6. SURVEY. Buyer may have the Property surveyed at its expense. If the survey ("Survey"), certified by professional surveyor and mapper licensed by the State of Florida, shows any reduction in acreage from the appraised acreage to the surveyed acreage, any encroachment on the Property or that improvements intended to be located on the Property encroach on the land of others, the same shall be treated as a title defect.

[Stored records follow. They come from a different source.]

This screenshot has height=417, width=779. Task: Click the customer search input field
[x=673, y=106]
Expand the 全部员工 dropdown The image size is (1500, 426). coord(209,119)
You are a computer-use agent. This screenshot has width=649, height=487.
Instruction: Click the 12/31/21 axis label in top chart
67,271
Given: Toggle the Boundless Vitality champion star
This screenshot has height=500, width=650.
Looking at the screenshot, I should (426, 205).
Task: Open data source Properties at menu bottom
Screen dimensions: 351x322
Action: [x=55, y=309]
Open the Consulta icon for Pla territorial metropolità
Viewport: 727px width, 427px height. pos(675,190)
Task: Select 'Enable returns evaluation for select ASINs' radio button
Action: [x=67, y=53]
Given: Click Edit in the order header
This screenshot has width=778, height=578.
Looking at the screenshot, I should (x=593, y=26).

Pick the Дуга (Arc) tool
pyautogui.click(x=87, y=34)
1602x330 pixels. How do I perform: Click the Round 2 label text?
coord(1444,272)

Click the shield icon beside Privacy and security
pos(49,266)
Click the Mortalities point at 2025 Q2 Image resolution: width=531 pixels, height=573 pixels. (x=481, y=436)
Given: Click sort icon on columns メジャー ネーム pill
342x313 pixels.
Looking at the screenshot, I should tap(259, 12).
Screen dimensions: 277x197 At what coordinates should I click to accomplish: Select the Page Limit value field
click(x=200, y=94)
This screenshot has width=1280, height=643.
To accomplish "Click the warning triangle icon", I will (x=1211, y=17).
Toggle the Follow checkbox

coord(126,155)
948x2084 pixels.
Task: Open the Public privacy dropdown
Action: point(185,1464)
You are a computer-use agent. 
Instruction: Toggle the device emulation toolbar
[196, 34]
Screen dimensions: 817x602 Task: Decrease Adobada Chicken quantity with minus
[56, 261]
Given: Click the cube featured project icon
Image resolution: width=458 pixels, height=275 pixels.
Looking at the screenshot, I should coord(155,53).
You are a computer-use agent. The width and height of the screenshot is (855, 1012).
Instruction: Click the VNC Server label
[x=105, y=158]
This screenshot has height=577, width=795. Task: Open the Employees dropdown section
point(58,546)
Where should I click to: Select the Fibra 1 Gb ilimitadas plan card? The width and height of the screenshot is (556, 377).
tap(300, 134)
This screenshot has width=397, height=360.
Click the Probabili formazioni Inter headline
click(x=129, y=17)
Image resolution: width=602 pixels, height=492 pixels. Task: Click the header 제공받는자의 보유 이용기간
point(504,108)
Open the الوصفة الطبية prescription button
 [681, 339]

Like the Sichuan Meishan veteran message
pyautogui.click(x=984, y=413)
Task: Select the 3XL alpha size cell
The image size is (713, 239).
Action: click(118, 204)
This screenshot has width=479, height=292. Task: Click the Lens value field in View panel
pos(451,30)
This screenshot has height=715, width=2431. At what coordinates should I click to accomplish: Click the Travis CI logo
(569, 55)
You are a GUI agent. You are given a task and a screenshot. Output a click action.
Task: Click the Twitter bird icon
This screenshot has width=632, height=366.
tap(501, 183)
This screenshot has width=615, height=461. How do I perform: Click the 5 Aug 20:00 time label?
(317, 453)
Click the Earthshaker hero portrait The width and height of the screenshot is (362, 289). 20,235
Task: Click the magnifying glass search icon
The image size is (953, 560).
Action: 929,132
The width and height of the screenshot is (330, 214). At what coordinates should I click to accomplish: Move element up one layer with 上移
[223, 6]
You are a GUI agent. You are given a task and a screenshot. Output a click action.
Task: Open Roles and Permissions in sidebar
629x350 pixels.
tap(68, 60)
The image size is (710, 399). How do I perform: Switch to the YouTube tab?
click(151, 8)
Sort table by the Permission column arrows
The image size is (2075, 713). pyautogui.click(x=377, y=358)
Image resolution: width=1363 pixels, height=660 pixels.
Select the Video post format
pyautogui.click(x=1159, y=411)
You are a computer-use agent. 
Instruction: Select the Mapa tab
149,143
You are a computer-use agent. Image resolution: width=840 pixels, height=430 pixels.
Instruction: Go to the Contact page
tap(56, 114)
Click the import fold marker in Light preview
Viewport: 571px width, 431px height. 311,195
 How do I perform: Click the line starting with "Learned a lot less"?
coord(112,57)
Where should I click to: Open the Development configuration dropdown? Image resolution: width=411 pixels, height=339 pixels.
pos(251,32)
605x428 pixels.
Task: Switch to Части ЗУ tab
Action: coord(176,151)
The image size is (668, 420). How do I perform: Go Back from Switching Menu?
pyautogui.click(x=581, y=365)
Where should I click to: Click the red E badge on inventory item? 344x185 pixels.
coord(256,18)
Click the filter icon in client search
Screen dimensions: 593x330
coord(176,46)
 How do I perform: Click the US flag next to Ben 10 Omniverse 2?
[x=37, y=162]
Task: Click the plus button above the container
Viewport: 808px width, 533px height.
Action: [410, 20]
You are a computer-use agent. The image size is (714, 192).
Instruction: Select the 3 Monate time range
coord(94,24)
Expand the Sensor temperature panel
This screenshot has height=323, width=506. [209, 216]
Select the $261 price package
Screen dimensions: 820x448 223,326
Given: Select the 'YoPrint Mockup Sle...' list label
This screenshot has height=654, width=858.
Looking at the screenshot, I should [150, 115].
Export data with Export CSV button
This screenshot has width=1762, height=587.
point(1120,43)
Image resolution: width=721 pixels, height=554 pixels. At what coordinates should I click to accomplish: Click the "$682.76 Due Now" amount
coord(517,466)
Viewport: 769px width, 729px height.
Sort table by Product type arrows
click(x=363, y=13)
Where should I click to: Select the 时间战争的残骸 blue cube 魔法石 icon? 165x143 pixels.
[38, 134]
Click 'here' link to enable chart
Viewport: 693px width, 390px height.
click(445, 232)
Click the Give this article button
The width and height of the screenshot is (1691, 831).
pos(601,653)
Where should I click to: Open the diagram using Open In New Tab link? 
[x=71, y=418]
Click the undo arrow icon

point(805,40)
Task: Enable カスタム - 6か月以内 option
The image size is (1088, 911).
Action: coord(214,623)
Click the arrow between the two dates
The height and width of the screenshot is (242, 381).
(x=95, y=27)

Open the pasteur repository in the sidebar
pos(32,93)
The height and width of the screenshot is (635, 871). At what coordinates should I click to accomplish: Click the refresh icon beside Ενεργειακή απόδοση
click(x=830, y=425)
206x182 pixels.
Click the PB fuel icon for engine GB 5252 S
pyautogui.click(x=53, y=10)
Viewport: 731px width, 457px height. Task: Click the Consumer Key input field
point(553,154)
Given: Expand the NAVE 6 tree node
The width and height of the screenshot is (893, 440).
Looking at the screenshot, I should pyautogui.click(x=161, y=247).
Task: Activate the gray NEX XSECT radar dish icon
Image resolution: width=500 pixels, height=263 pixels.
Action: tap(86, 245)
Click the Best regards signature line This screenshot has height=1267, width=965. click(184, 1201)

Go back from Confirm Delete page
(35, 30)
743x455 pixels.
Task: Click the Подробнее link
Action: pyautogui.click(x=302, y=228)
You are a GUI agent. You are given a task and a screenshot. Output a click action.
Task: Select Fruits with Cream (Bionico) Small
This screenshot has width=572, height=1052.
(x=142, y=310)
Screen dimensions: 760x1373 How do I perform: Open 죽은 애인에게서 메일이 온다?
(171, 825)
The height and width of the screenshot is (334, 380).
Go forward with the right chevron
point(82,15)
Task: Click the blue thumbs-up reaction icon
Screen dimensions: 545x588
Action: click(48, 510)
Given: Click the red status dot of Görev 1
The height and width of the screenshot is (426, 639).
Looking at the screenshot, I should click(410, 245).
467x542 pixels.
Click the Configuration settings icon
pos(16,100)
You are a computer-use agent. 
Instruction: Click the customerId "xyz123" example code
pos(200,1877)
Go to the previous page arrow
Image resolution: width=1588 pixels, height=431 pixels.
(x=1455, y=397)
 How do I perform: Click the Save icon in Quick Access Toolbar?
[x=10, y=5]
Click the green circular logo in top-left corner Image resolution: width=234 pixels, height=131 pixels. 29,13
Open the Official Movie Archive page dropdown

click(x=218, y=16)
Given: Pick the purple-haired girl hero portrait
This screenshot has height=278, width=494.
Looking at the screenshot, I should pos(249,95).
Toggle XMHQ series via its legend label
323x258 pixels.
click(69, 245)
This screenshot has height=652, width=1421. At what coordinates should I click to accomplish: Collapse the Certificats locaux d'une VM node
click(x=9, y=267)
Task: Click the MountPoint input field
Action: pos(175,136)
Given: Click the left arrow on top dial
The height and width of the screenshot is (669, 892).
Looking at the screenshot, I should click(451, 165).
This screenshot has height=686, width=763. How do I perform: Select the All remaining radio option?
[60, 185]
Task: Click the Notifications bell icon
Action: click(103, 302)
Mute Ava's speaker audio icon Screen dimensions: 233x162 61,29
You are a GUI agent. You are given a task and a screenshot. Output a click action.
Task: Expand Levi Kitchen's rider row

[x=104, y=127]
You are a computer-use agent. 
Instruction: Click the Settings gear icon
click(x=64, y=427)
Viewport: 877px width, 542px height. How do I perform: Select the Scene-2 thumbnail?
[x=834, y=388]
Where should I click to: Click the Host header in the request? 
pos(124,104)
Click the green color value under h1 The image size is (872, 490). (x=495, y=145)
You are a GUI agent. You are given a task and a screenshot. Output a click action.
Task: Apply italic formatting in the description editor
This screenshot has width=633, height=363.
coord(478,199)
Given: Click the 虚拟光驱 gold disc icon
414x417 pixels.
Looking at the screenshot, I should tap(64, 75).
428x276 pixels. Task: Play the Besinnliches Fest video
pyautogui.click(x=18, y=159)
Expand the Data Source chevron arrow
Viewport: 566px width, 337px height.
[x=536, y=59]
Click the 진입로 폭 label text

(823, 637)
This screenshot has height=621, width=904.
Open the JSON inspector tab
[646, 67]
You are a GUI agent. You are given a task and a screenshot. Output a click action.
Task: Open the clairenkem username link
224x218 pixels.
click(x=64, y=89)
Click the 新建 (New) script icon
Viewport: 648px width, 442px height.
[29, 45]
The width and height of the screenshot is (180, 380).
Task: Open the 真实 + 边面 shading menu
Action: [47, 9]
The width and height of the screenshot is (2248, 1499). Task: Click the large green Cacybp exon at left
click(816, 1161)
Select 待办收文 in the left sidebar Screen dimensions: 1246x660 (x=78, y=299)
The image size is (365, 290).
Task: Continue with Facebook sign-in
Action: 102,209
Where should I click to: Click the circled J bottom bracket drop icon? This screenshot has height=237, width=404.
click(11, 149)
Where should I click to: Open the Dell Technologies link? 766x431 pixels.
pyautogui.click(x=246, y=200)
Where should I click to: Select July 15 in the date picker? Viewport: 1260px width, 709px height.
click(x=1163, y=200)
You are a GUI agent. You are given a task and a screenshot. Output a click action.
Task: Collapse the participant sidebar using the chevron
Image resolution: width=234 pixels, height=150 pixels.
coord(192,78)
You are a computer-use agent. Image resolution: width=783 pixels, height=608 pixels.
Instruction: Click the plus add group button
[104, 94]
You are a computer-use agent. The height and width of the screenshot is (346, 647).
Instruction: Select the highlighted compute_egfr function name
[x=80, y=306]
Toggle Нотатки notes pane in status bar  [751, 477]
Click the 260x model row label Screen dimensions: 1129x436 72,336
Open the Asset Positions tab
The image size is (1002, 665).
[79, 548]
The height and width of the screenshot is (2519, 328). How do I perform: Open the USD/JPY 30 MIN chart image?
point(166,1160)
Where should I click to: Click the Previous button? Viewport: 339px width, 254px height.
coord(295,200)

Buyer shall notify Seller in writing within the time period for Buyer to notify Seller of any title defects, specifying any matters shown on the Survey which adversely affect the title to the Property and the same shall be deemed to be title defects which shall be dealt with within the same time, manner, and subject to the limitations provided in paragraph 8.
7. TITLE INSURANCE. Buyer may provide a marketable title insurance commitment, to be followed by an owner's marketable title insurance policy (ALTA Form "B" with Florida revisions) from a title insurance company approved by DSL, insuring marketable title to the Property in the amount of the Purchase Price at Buyer's expense.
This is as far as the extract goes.